Directory /var/log/journal/794301a5a9f54c468ceefd980ca82704 removed.
Root directory /var/log/journal removed.
mmap cache statistics: 0 hit, 16 miss

I'm not familiar with Photon OS, but maybe it's the same missing lz4 dependency like in this Homebrew issue: https://github.com/Homebrew/linuxbrew-core/issues/19506

I looked into https://github.com/vmware/photon/blob/3.0/SPECS/systemd/systemd.spec and there is no

Requires:         lz4

Is it possible to upgrade the systemd package in photon:3.0 to the same package like in photon:4.0?

Cryptophobia commented 3 years ago

lz4 is probably the issue here then.

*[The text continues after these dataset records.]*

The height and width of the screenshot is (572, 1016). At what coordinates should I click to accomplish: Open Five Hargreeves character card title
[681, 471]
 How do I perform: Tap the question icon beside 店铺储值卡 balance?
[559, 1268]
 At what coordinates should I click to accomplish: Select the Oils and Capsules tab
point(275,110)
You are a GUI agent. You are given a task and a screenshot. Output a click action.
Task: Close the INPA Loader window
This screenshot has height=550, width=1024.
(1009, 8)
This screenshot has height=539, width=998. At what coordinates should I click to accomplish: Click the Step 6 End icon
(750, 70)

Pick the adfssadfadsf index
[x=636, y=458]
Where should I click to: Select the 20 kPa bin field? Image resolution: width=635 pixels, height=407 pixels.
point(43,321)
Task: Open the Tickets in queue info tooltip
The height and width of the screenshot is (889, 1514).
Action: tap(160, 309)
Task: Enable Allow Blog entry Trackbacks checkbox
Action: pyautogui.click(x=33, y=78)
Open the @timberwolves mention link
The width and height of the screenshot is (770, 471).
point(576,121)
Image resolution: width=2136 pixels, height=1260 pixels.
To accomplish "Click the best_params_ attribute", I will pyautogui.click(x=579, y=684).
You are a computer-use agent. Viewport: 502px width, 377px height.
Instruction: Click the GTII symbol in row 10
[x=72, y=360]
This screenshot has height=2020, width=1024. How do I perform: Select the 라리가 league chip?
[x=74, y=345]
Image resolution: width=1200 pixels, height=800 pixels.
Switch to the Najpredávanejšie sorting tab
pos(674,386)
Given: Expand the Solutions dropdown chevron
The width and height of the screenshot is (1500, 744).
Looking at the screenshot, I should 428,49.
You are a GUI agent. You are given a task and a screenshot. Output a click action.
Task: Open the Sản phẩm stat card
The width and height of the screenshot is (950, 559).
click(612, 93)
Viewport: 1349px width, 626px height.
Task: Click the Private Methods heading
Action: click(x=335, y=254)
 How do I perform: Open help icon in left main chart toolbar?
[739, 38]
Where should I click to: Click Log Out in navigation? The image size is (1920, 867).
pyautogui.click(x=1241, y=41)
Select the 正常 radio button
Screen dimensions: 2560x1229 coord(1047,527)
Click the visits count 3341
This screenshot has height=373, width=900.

Compression is enabled on the nodes and when photon's systemd does not have the compression library it cannot read the files...

We will be upgrading to photon:4.0 for next release: https://github.com/vmware/kube-fluentd-operator/issues/184

Cryptophobia commented 3 years ago

PR is already made and tested that it builds: https://github.com/vmware/kube-fluentd-operator/pull/186

L4Z flag is enabled on systemd 247 in photon:4.0

This will be included the next release.